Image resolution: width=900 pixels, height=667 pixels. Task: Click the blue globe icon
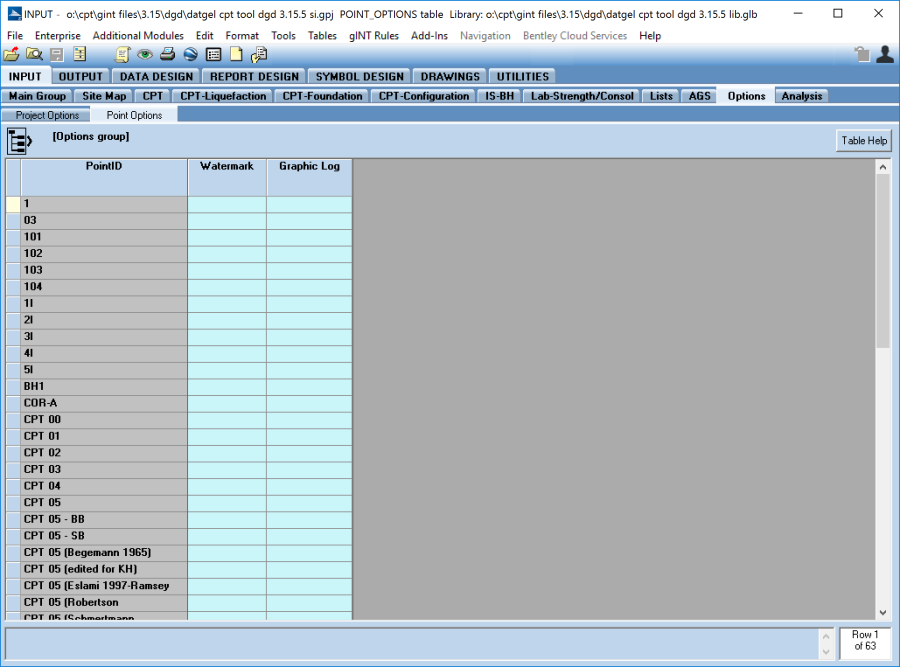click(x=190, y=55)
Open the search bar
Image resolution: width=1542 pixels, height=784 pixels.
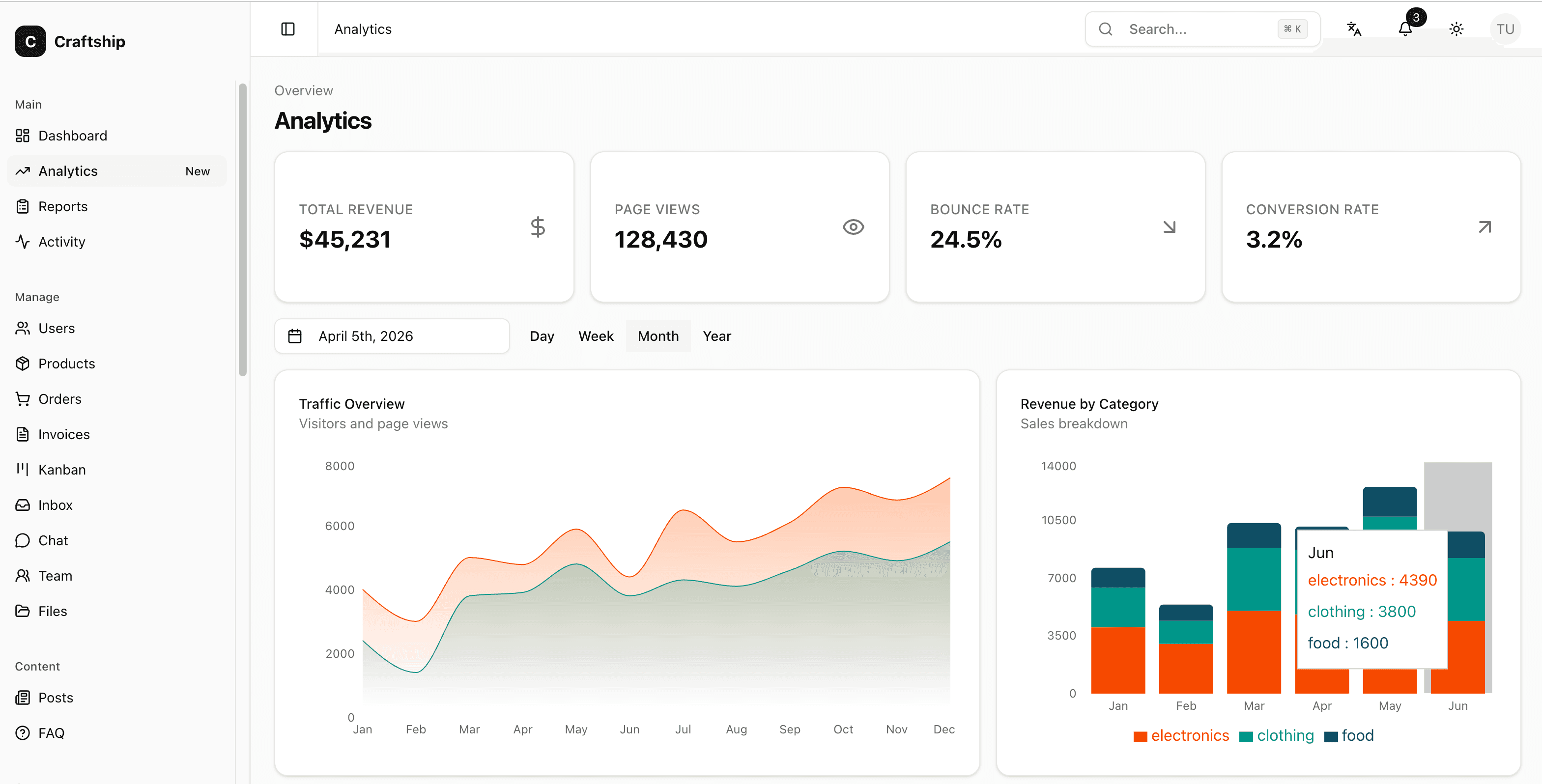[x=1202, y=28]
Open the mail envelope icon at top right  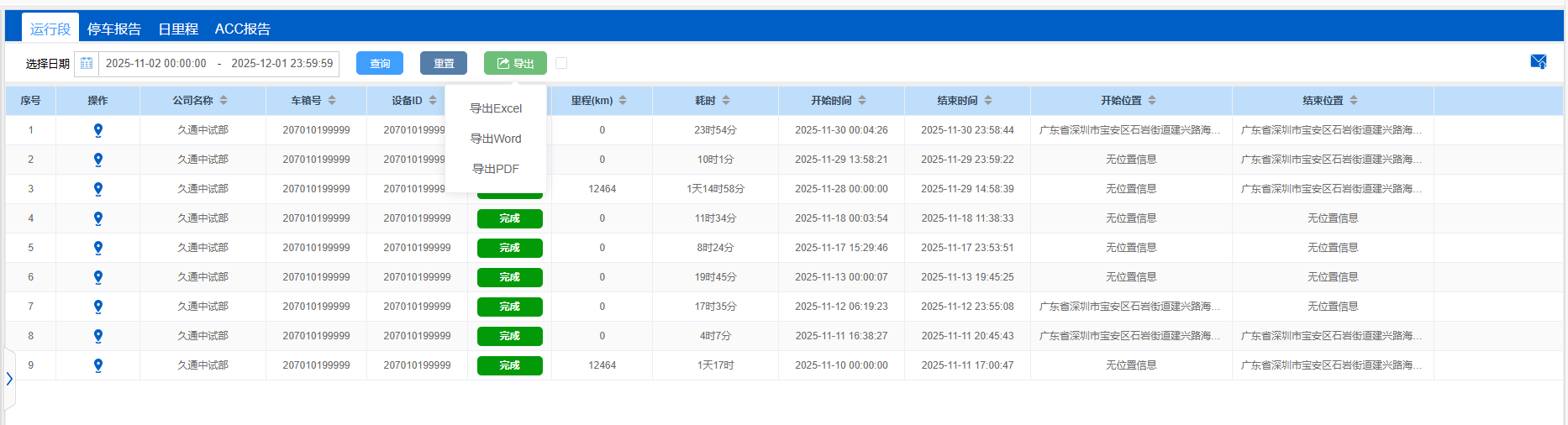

Task statement
Reproduce every line of text from all the entries above verbatim, leaving out the pictures.

The solution
Image resolution: width=900 pixels, height=667 pixels. Task: Click the blue globe icon
click(x=190, y=55)
Open the search bar
Image resolution: width=1542 pixels, height=784 pixels.
[x=1202, y=28]
Open the mail envelope icon at top right  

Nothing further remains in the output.